◆ Challenge
Please copy the lines below word for word, starting at the line that contains "1200x620 pixels. At" and stopping after the line that contains "I will coord(956,24).".

◆ Records shown
⁂

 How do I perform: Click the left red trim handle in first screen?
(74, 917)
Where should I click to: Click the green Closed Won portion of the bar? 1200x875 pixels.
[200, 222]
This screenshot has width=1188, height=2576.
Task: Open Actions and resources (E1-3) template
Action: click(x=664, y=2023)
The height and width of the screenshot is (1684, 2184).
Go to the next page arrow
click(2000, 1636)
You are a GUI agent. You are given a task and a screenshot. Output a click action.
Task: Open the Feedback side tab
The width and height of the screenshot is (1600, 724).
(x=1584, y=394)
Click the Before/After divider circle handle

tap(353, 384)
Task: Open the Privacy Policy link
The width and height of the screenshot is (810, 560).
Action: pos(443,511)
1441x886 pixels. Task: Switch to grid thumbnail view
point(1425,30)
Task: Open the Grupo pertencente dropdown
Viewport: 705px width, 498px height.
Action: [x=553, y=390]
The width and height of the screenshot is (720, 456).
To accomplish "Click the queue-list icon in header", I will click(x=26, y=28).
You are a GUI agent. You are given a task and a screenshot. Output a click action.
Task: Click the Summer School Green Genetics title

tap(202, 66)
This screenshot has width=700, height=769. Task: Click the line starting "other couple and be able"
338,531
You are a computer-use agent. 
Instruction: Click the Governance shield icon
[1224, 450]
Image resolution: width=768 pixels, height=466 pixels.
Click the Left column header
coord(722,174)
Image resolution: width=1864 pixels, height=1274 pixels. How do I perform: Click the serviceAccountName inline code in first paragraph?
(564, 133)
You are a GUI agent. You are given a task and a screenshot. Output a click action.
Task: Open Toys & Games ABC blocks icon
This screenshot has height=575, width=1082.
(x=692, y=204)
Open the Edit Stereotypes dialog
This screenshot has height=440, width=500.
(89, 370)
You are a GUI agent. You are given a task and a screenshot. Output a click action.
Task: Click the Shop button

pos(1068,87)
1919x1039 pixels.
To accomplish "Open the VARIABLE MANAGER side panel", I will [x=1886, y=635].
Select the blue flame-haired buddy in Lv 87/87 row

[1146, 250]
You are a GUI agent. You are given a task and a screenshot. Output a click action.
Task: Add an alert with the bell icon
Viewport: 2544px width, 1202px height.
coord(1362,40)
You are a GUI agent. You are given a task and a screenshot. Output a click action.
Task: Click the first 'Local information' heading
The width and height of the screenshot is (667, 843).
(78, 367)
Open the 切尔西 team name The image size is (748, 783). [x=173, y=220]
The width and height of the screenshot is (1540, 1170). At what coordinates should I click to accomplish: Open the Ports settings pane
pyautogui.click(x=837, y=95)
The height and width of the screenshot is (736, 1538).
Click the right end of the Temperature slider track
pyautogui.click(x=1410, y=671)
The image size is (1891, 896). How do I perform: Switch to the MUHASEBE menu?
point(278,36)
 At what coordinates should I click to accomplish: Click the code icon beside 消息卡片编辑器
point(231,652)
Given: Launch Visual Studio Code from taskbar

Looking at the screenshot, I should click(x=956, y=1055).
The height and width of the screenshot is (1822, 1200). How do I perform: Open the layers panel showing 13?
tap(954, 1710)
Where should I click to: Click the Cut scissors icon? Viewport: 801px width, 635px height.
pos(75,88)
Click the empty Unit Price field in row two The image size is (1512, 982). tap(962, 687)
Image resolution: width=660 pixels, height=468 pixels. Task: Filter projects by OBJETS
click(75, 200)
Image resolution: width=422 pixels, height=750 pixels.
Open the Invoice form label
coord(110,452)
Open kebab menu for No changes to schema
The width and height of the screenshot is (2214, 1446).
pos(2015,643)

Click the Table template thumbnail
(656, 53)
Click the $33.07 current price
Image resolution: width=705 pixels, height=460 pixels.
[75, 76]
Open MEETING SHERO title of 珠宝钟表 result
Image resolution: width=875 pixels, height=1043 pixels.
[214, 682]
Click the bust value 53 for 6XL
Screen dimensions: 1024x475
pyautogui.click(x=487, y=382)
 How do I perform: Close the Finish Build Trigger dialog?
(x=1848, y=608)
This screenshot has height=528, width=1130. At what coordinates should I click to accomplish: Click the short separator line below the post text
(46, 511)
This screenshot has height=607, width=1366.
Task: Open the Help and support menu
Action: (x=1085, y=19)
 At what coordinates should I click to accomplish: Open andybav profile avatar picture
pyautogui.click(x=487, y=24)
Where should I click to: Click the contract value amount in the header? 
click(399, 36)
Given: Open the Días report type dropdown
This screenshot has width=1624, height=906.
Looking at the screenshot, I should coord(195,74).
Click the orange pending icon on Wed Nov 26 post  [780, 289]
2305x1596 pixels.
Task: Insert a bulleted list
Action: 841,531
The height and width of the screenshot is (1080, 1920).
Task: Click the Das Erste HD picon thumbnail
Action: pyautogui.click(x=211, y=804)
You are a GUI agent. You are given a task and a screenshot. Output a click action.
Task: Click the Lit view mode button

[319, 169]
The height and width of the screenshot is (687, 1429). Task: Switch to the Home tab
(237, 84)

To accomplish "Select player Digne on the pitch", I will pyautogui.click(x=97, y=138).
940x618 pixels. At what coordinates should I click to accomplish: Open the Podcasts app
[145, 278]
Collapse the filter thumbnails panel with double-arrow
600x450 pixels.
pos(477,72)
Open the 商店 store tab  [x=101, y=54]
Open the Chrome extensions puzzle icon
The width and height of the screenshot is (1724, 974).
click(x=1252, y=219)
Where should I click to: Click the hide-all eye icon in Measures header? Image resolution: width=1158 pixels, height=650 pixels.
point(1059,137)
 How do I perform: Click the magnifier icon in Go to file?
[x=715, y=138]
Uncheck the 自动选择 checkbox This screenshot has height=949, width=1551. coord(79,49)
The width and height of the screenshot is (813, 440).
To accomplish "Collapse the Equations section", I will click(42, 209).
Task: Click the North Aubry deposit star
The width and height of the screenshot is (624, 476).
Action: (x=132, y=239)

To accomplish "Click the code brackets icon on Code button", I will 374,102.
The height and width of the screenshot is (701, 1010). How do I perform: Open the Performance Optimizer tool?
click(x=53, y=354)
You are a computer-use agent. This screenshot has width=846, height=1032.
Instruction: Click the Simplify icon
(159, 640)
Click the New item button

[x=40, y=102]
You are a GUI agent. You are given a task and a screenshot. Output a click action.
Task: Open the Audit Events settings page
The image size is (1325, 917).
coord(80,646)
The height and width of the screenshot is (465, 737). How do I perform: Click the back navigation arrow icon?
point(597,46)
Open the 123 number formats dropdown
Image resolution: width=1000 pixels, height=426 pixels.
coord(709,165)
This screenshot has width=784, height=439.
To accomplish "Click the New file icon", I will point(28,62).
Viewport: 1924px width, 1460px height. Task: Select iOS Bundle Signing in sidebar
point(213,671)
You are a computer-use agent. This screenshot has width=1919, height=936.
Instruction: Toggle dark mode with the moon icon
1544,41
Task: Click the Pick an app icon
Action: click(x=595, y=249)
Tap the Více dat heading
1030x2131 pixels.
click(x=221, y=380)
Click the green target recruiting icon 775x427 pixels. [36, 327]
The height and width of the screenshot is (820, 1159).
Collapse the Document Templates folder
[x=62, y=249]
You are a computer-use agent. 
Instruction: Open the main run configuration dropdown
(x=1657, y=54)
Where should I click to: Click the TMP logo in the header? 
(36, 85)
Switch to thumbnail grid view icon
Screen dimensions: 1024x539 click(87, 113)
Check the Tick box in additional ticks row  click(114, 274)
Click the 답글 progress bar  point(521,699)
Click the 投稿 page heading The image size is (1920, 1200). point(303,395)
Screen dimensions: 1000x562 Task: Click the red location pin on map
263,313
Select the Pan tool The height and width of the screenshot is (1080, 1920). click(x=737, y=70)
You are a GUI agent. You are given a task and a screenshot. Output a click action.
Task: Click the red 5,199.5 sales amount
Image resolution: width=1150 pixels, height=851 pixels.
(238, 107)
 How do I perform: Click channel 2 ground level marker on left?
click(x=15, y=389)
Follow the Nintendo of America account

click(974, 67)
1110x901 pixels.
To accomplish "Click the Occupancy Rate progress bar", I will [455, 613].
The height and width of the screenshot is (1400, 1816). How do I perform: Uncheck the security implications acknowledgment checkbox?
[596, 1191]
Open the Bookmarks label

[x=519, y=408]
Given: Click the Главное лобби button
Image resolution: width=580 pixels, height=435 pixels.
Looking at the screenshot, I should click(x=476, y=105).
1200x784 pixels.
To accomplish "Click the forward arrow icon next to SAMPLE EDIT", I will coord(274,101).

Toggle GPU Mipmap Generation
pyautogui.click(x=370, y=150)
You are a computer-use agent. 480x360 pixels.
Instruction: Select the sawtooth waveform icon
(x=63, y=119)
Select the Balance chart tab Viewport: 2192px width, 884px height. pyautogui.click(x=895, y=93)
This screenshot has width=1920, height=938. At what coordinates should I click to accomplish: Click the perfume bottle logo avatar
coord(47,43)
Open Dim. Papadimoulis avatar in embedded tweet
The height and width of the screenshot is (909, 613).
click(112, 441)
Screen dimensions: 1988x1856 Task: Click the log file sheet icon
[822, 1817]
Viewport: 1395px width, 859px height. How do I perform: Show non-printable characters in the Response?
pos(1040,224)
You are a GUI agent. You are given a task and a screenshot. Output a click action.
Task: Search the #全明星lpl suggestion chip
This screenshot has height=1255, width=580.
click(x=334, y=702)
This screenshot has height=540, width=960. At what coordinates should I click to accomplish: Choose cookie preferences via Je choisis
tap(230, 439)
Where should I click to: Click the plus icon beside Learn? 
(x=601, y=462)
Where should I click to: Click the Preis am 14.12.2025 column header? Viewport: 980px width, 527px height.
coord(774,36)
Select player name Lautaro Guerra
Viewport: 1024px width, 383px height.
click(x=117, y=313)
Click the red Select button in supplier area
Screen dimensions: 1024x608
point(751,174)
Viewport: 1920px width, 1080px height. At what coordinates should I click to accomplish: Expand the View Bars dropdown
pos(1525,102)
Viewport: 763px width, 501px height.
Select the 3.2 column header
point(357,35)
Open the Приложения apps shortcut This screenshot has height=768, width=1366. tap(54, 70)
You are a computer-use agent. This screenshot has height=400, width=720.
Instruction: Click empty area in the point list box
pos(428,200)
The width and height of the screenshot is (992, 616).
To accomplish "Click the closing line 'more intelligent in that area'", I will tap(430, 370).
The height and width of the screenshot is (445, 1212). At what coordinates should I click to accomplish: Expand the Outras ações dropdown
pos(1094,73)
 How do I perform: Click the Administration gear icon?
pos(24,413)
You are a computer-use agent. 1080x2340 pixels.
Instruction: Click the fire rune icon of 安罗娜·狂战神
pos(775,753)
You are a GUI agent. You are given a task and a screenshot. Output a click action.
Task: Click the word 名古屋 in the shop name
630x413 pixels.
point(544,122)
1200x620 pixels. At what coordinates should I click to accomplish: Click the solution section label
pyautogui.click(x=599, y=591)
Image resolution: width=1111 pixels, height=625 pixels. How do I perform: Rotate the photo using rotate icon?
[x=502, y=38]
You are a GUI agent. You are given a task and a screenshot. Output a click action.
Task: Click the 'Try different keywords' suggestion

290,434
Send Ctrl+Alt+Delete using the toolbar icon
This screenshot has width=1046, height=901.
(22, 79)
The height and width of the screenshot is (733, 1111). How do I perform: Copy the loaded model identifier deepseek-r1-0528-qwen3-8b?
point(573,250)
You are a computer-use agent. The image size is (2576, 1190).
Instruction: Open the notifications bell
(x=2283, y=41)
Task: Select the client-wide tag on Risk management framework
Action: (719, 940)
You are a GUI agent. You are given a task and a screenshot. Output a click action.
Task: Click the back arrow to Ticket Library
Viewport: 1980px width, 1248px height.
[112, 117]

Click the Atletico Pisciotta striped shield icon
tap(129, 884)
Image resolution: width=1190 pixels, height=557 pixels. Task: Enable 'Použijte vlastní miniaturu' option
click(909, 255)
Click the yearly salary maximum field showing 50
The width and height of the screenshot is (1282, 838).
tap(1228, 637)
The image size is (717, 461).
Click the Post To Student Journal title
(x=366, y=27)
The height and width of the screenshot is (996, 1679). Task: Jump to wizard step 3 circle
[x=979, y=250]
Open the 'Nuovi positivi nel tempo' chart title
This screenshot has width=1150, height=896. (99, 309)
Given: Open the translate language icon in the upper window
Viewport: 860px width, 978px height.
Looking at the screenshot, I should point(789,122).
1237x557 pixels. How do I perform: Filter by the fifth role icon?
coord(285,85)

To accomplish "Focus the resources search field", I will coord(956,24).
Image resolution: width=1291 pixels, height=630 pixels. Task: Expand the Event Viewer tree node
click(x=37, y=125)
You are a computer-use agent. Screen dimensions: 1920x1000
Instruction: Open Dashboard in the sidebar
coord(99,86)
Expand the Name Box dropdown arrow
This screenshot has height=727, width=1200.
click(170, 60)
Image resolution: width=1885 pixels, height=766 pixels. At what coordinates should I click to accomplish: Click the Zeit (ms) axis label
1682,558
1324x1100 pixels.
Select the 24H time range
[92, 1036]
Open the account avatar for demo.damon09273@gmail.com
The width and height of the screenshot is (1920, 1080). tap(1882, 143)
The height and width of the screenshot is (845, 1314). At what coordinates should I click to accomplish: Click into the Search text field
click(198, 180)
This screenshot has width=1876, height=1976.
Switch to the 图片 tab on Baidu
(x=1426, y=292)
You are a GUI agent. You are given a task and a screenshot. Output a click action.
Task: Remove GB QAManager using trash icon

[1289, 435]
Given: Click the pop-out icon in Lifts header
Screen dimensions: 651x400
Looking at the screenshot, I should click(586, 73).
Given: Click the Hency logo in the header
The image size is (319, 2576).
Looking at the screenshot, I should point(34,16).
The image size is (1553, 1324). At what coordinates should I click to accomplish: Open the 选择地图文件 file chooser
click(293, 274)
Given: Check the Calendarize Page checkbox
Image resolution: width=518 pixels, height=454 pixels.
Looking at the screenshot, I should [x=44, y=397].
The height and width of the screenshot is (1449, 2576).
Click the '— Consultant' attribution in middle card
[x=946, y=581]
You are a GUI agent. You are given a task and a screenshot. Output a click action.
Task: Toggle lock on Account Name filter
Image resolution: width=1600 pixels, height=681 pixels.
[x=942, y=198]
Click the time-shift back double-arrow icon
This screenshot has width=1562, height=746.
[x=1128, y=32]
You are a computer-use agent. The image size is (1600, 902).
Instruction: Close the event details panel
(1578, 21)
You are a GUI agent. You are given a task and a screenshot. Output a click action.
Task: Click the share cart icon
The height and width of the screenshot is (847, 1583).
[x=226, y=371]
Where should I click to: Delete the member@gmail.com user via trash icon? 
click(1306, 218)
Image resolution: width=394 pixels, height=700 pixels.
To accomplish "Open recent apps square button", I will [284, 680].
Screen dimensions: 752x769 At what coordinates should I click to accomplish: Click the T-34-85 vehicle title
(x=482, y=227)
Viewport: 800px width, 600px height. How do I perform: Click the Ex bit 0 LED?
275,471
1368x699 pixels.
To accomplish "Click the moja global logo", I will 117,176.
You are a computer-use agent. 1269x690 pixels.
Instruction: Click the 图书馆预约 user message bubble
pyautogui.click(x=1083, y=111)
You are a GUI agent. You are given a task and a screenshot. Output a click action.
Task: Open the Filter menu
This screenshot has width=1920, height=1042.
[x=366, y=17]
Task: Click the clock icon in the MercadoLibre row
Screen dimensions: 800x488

⁂

◆ Completed task
1200x620 pixels. At what coordinates should I click to accomplish: Click the solution section label
pyautogui.click(x=599, y=591)
Image resolution: width=1111 pixels, height=625 pixels. How do I perform: Rotate the photo using rotate icon?
[x=502, y=38]
You are a GUI agent. You are given a task and a screenshot. Output a click action.
Task: Click the 'Try different keywords' suggestion

290,434
Send Ctrl+Alt+Delete using the toolbar icon
This screenshot has width=1046, height=901.
(22, 79)
The height and width of the screenshot is (733, 1111). How do I perform: Copy the loaded model identifier deepseek-r1-0528-qwen3-8b?
point(573,250)
You are a computer-use agent. The image size is (2576, 1190).
Instruction: Open the notifications bell
(x=2283, y=41)
Task: Select the client-wide tag on Risk management framework
Action: (719, 940)
You are a GUI agent. You are given a task and a screenshot. Output a click action.
Task: Click the back arrow to Ticket Library
Viewport: 1980px width, 1248px height.
[112, 117]

Click the Atletico Pisciotta striped shield icon
tap(129, 884)
Image resolution: width=1190 pixels, height=557 pixels. Task: Enable 'Použijte vlastní miniaturu' option
click(909, 255)
Click the yearly salary maximum field showing 50
The width and height of the screenshot is (1282, 838).
tap(1228, 637)
The image size is (717, 461).
Click the Post To Student Journal title
(x=366, y=27)
The height and width of the screenshot is (996, 1679). Task: Jump to wizard step 3 circle
[x=979, y=250]
Open the 'Nuovi positivi nel tempo' chart title
This screenshot has width=1150, height=896. (99, 309)
Given: Open the translate language icon in the upper window
Viewport: 860px width, 978px height.
Looking at the screenshot, I should point(789,122).
1237x557 pixels. How do I perform: Filter by the fifth role icon?
coord(285,85)

To accomplish "Focus the resources search field", I will coord(956,24).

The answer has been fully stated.